• **WHAT THIS TASK INVOLVES**:
Except for the pictures, output the records in full and exactly.

Collected data
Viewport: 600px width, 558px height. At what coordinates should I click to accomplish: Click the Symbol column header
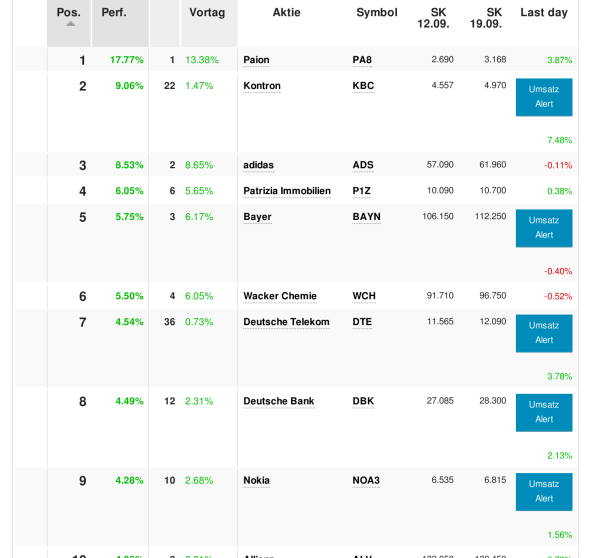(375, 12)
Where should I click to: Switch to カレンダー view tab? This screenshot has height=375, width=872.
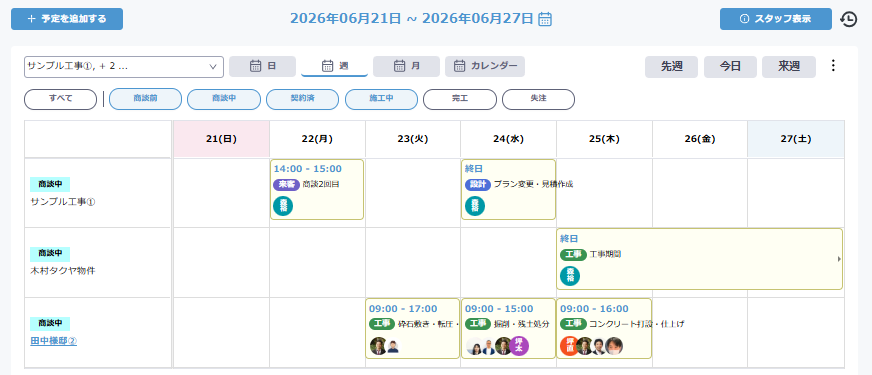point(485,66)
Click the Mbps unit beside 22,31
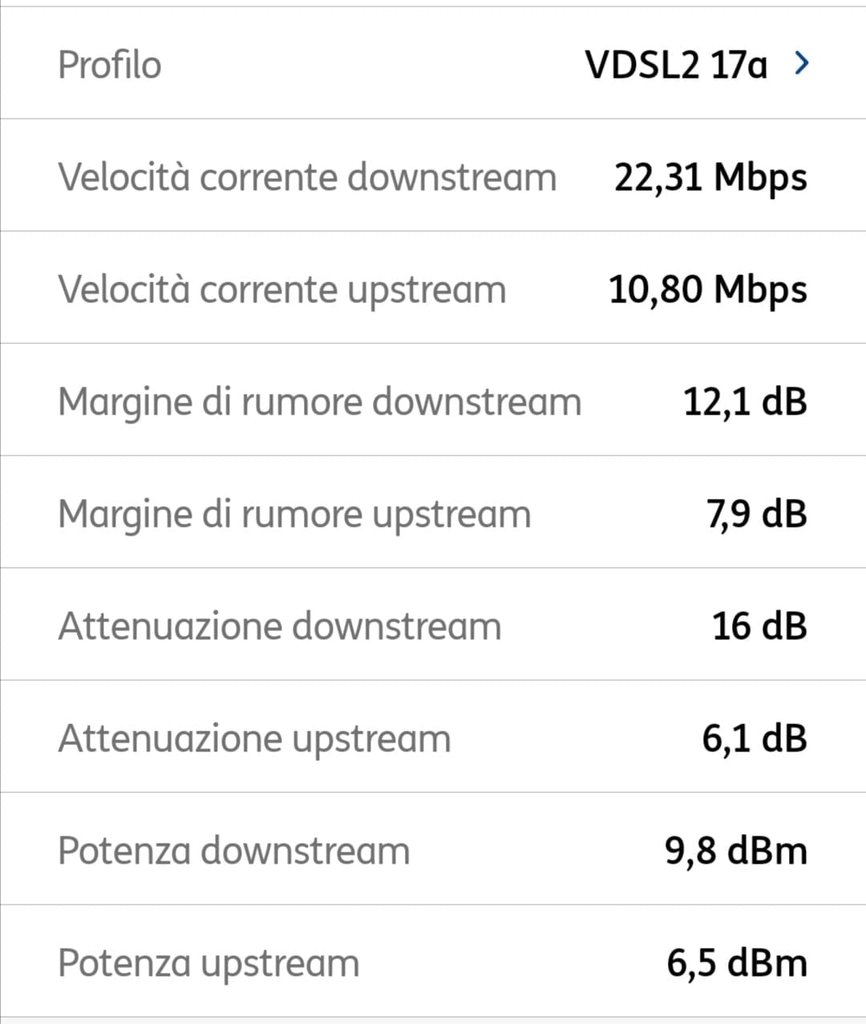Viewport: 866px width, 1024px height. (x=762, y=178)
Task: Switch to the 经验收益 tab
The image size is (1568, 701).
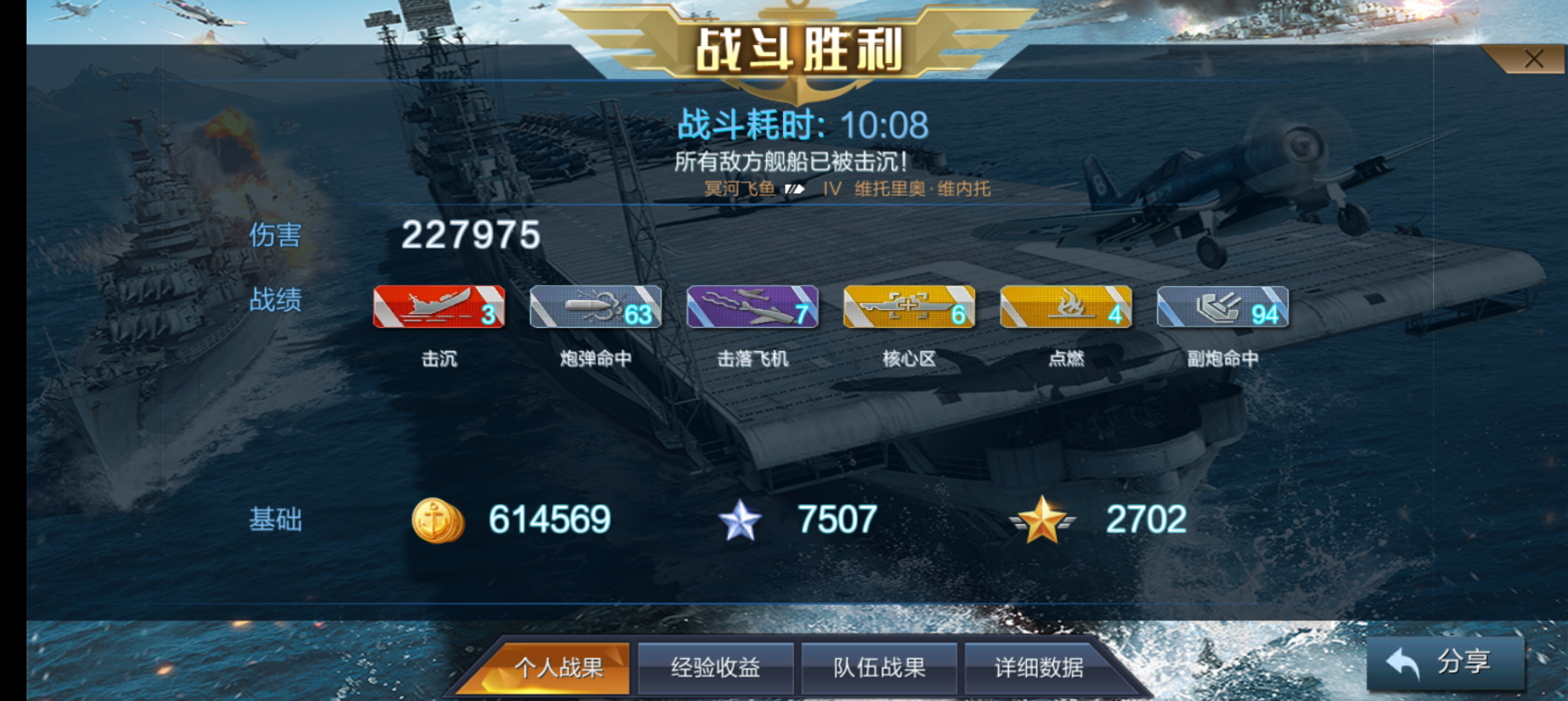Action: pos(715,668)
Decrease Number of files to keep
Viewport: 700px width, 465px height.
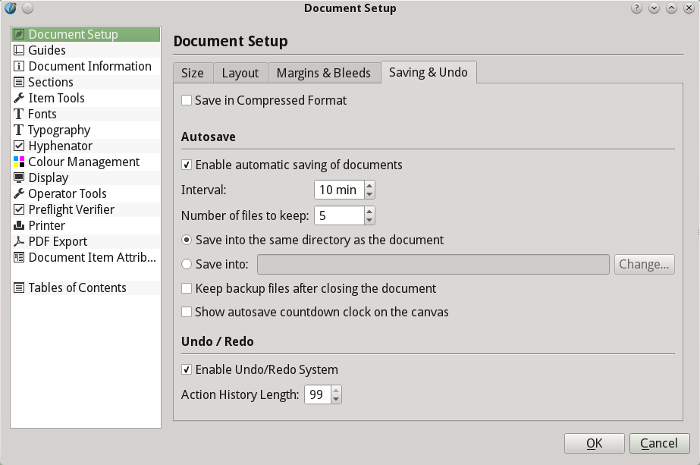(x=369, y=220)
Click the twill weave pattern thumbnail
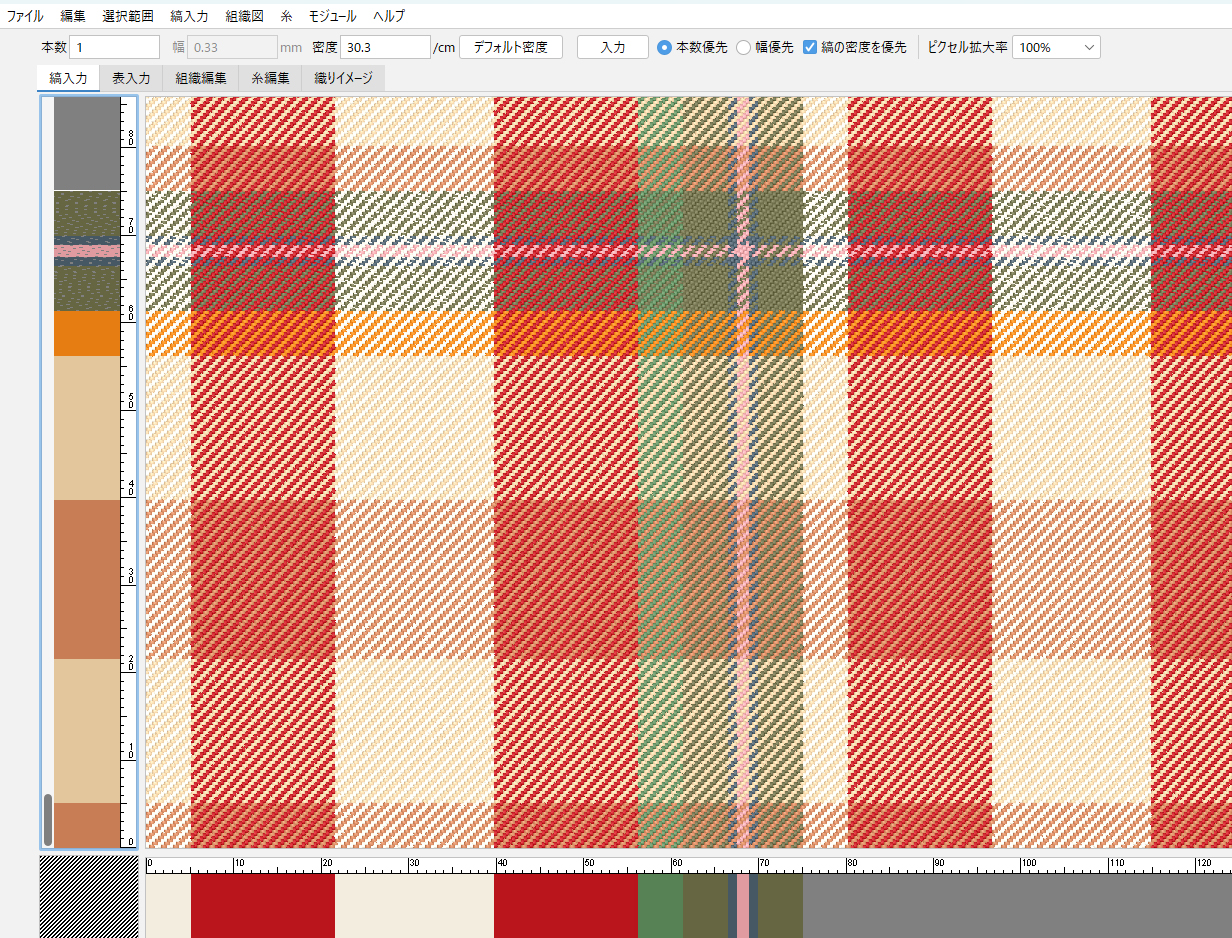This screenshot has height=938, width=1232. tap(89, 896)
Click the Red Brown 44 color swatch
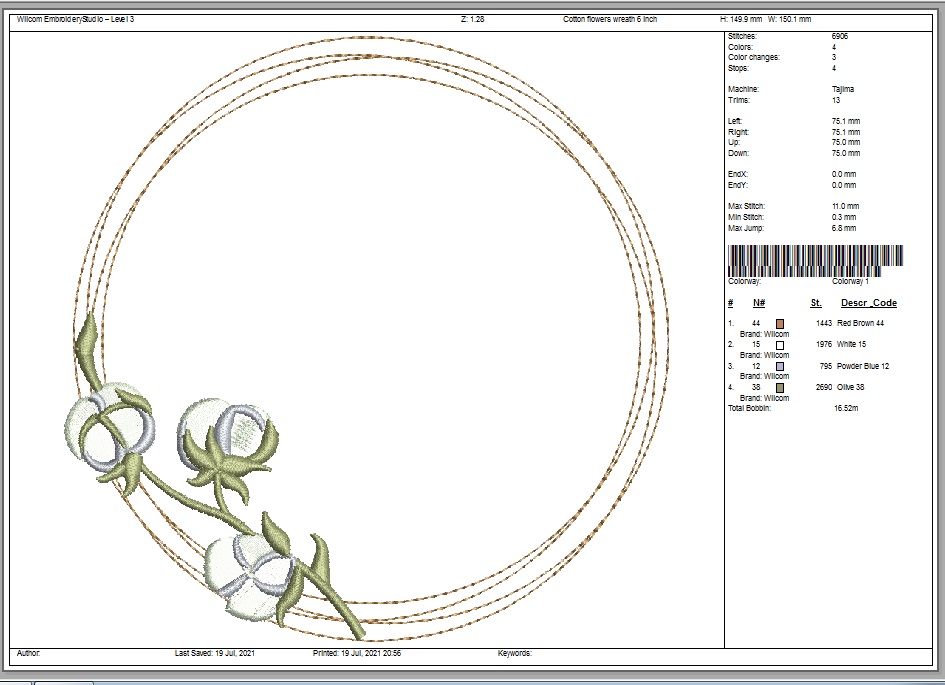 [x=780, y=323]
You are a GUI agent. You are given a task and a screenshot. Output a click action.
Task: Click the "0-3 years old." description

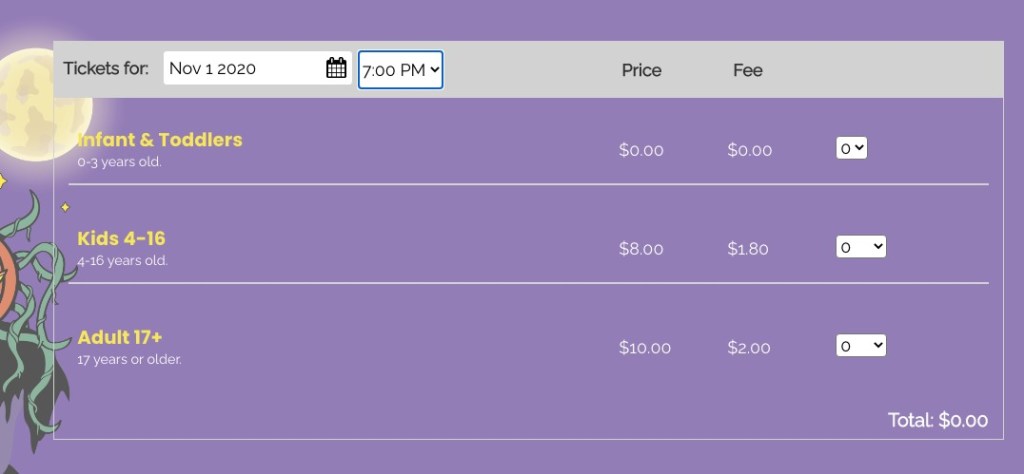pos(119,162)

• **WRITTEN RESPONSE**:
Viewport: 600px width, 558px height. At what coordinates should I click to accomplish: Click the Symbol column header
(375, 12)
Where should I click to: Switch to カレンダー view tab? This screenshot has height=375, width=872.
point(485,66)
Click the Mbps unit beside 22,31
Viewport: 866px width, 1024px height. (x=762, y=178)
Task: Switch to the 经验收益 tab
The image size is (1568, 701).
Action: pos(715,668)
Decrease Number of files to keep
Viewport: 700px width, 465px height.
(x=369, y=220)
Click the twill weave pattern thumbnail
This screenshot has height=938, width=1232. tap(89, 896)
Click the Red Brown 44 color swatch
 [x=780, y=323]
You are a GUI agent. You are given a task and a screenshot. Output a click action.
Task: Click the "0-3 years old." description

pos(119,162)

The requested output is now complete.